I knocked three times on the back door before I caught sight of the note. ‘Lance/Yoshi: Help yourselves, we are at the hospital. Back soon. Please write down what you take in the book. L.’

I held it for a minute, feeling winded to have her little note in my hands, then looked down to the jetty. There were no boats except Ishmael, and as it was only a quarter past ten in the morning, it was possible that Liza and Kathleen would be gone for some hours. I sat down on one of the empty benches for a few minutes, then walked to MacIver’s Seafood Bar and Grill and ordered a coffee. My body didn’t want coffee – it told me it was late at night still, contrary to what my eyes could see. I drank only half of it, letting the remainder stain a dark brown ring round the inside of the pale blue cup as it cooled.

‘You the English guy?’

The owner, a large man in a grubby apron, was staring at me.

‘Yes,’ I said. There was no point in asking which English guy he meant.

‘The guy from the development company, right? The one that was in the paper?’

‘I’ve just come in for a quiet coffee. If you want to pick a fight about the development, I’ll leave, if you don’t mind.’

I put my wallet into my pocket and reached for my case.

‘You won’t get a fight from me, mate,’ he said, picking up a plate and drying it with a tea-towel even filthier than his apron. ‘I’m looking forward to it. Glad of the extra business.’

I said nothing.

‘Not everyone’s against it, you know, no matter what the papers are saying.

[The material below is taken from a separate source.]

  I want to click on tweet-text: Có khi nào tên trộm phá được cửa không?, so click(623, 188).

There’s plenty like me who think the town needs a bit of investment.’

I must have looked disbelieving because he continued, walking over and sitting down heavily at the other side of my table. ‘I’ve got a lot of respect for the whale guys – Greg’s an old mate of mine – but, strewth, I reckon they make a big deal about these old whales. Those big fish have been swimming past this bay for a million years and a few little jet-bikes ain’t going to make any difference to that. Oh, sure, they might quiet off for a while, but they’ll be back.’

‘Quiet off?’

He jerked a thumb towards the jetty. ‘Oh, they’re all moaning, saying they’ve already gone. Like the fish know what’s coming. I ask you!’

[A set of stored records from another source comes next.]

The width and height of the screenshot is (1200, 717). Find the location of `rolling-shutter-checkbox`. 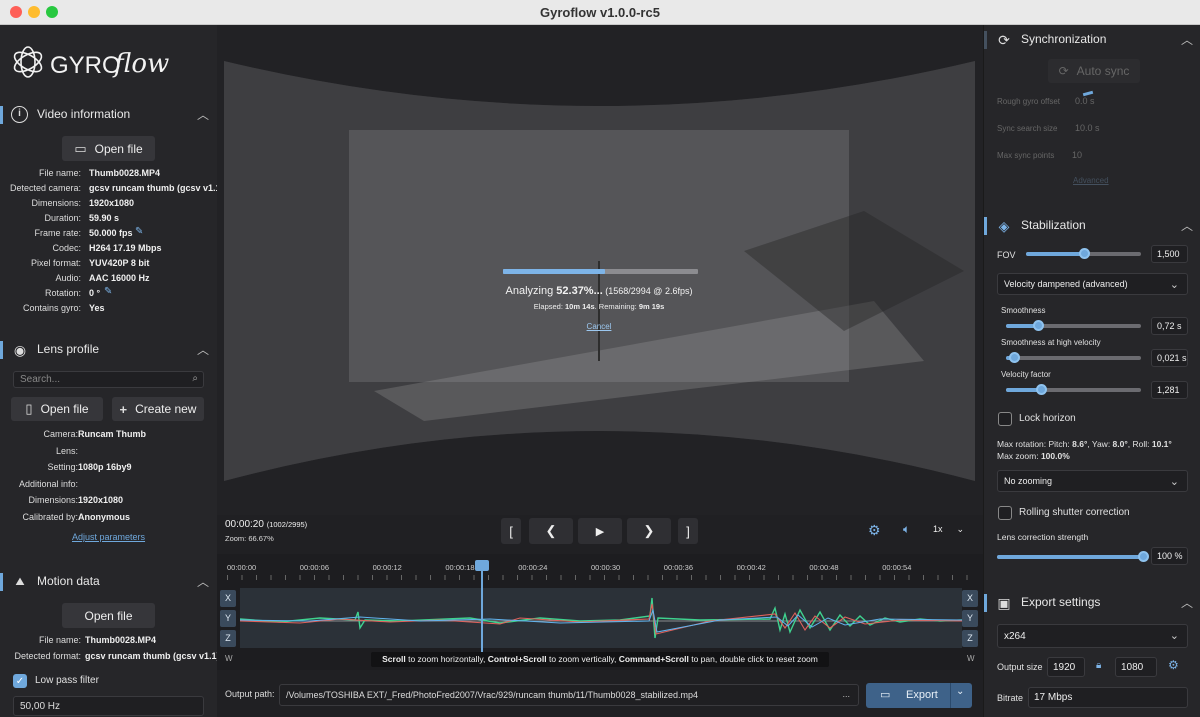

rolling-shutter-checkbox is located at coordinates (1005, 513).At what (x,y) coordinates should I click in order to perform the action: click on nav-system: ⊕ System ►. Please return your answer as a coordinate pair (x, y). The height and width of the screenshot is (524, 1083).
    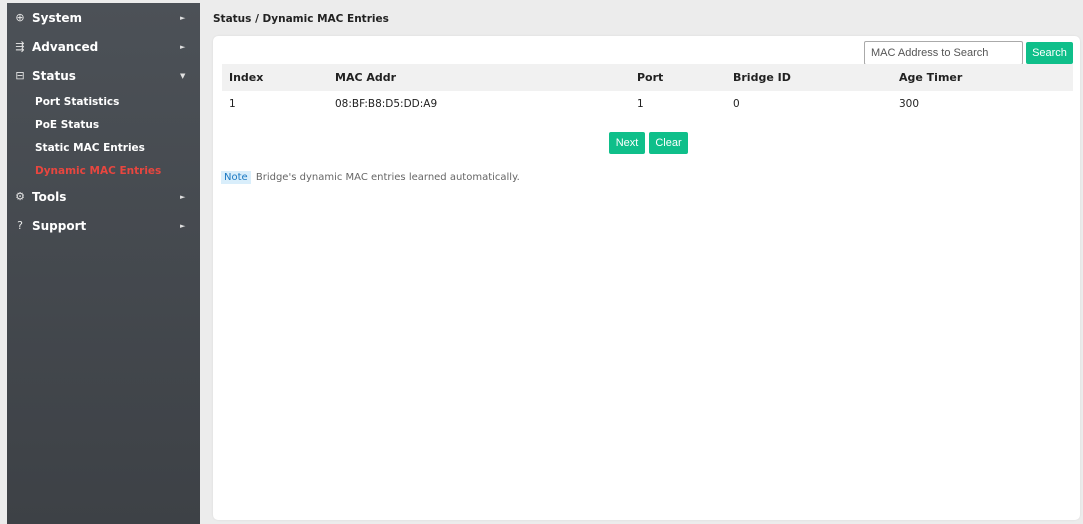
    Looking at the image, I should click on (104, 18).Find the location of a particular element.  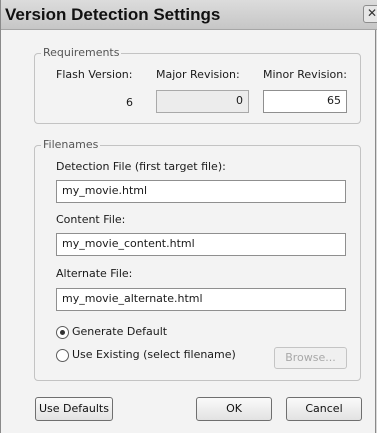

alternate-file-label: Alternate File: is located at coordinates (94, 274).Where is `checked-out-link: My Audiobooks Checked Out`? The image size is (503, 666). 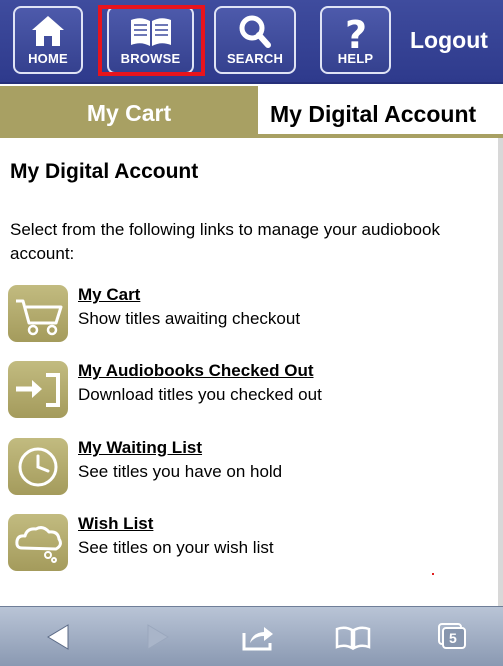
checked-out-link: My Audiobooks Checked Out is located at coordinates (196, 371). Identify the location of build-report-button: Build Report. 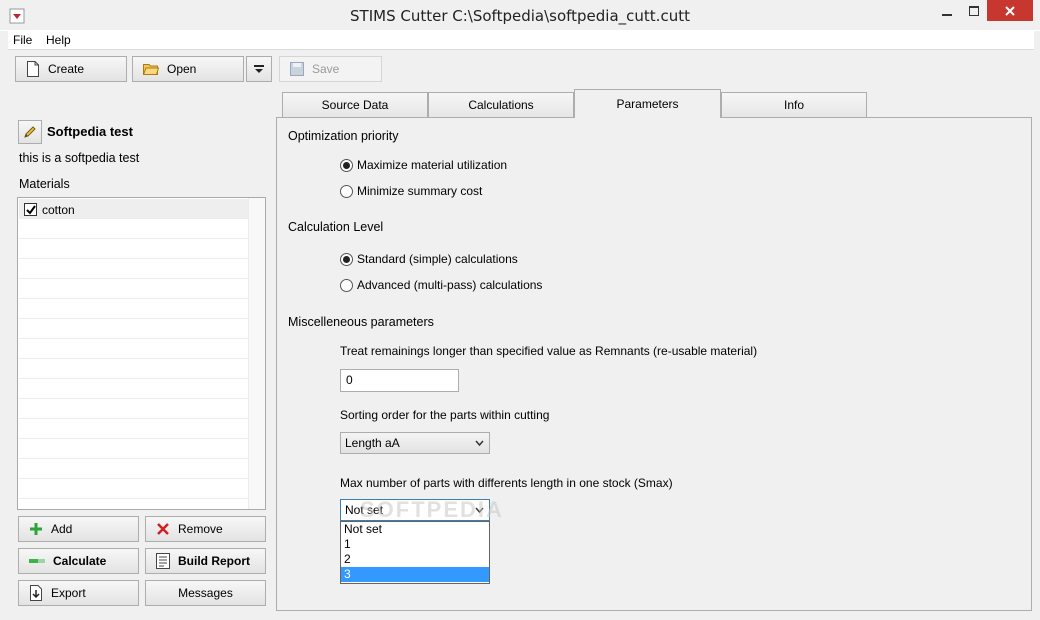
(206, 561).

‘Who’s gone?’ I was having trouble keeping up with the conversation.

‘The whales. There’s none showing. They’ve had to shut down the whale-watching early and now they’re just going round the bay to see the dolphins. I don’t reckon it makes a big difference to their profits. They can do two dolphin trips in the time it takes to do one whale trip. I don’t know what they’re complaining about.’

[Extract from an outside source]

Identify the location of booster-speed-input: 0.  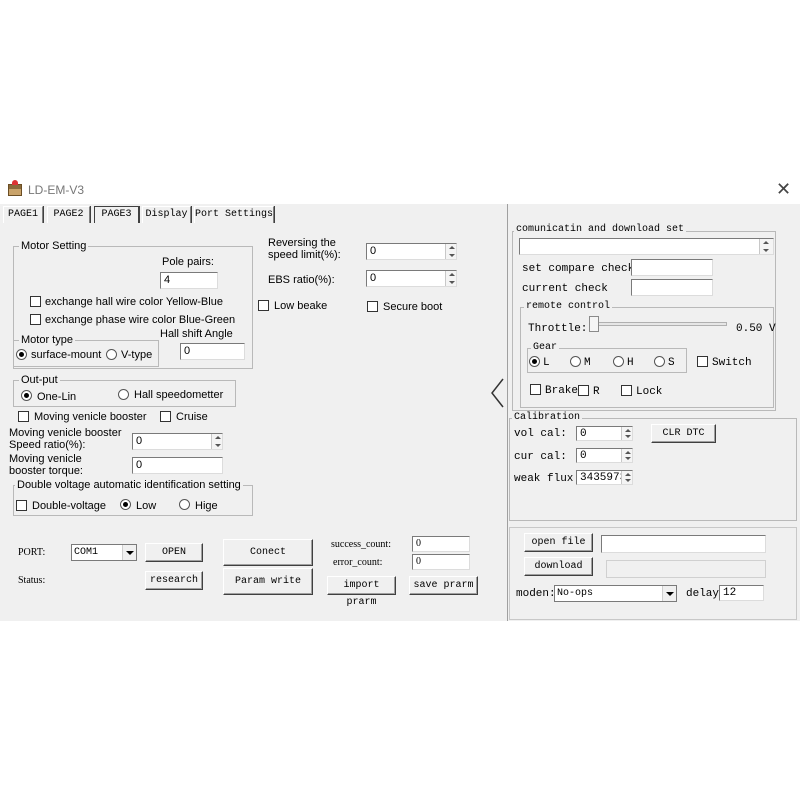
(178, 442).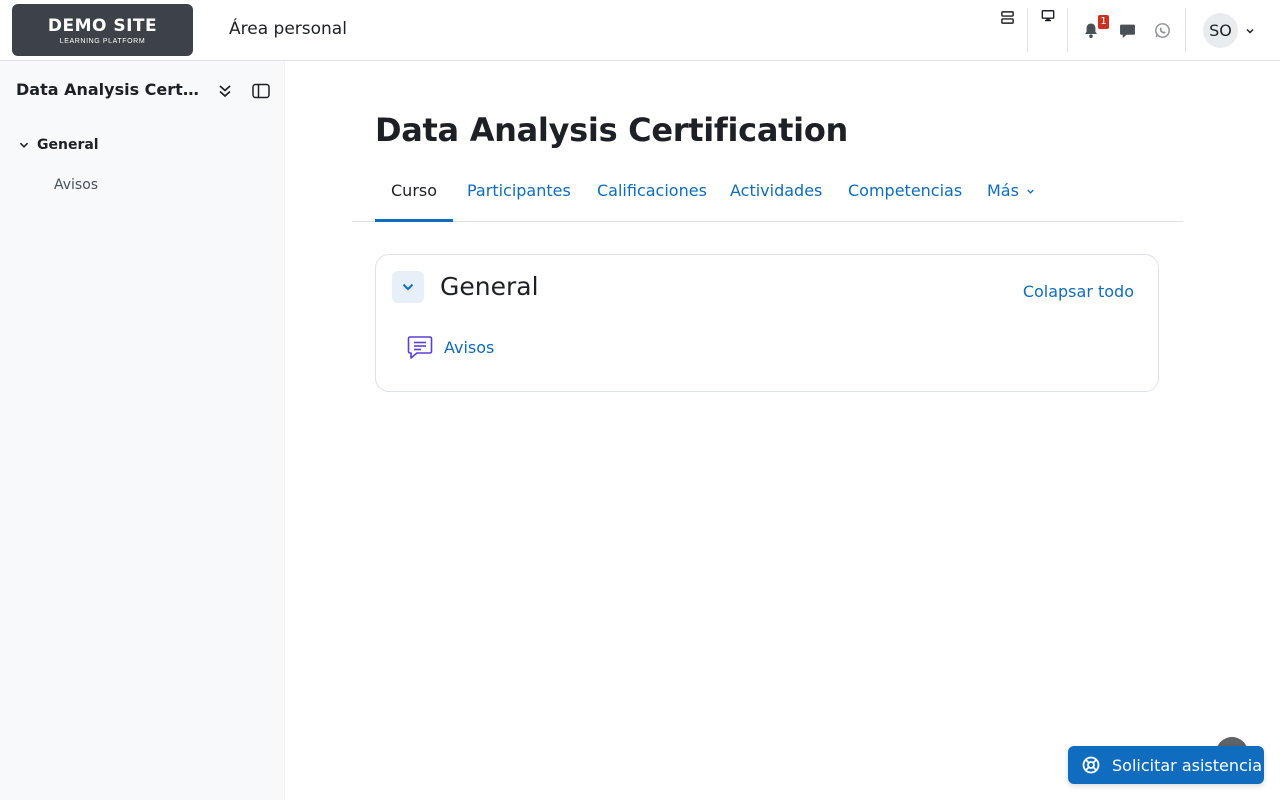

I sat there for a while, digesting this. Then I turned to him. ‘You wouldn’t serve me a drink, would you?’ I had a feeling that the next conversation I had would require of me rather more Dutch courage.

He raised his bulk from the table, both hands resting like fat hams in front of me as he levered himself upright. ‘Mate, I reckon you guys are about to do me a big favour. This one’s on the house.’

It took me almost an hour to make it back up the coast road to the Silver Bay Hotel. I had run it several times in less than ten minutes. Normally it would have taken twenty to walk. But the jet-lag had combined unhappily with the several large Scotches that my new best friend Del of MacIver’s Seafood Bar and Grill had pressed on me, and despite the elegantly discreet curve of the coastline it was difficult to maintain a straight line. A few times I sat down on my case and thought hard about how best to continue my journey. The hotel was there, within spitting distance, but somehow kept moving away from me, like a mirage in the desert. Once I thought of having a paddle in the sea – the water looked inviting, and it was a lot warmer than when I had last been here – but for some dim reason it was important that I looked smart. Besides, I could no longer remember how to remove my shoes.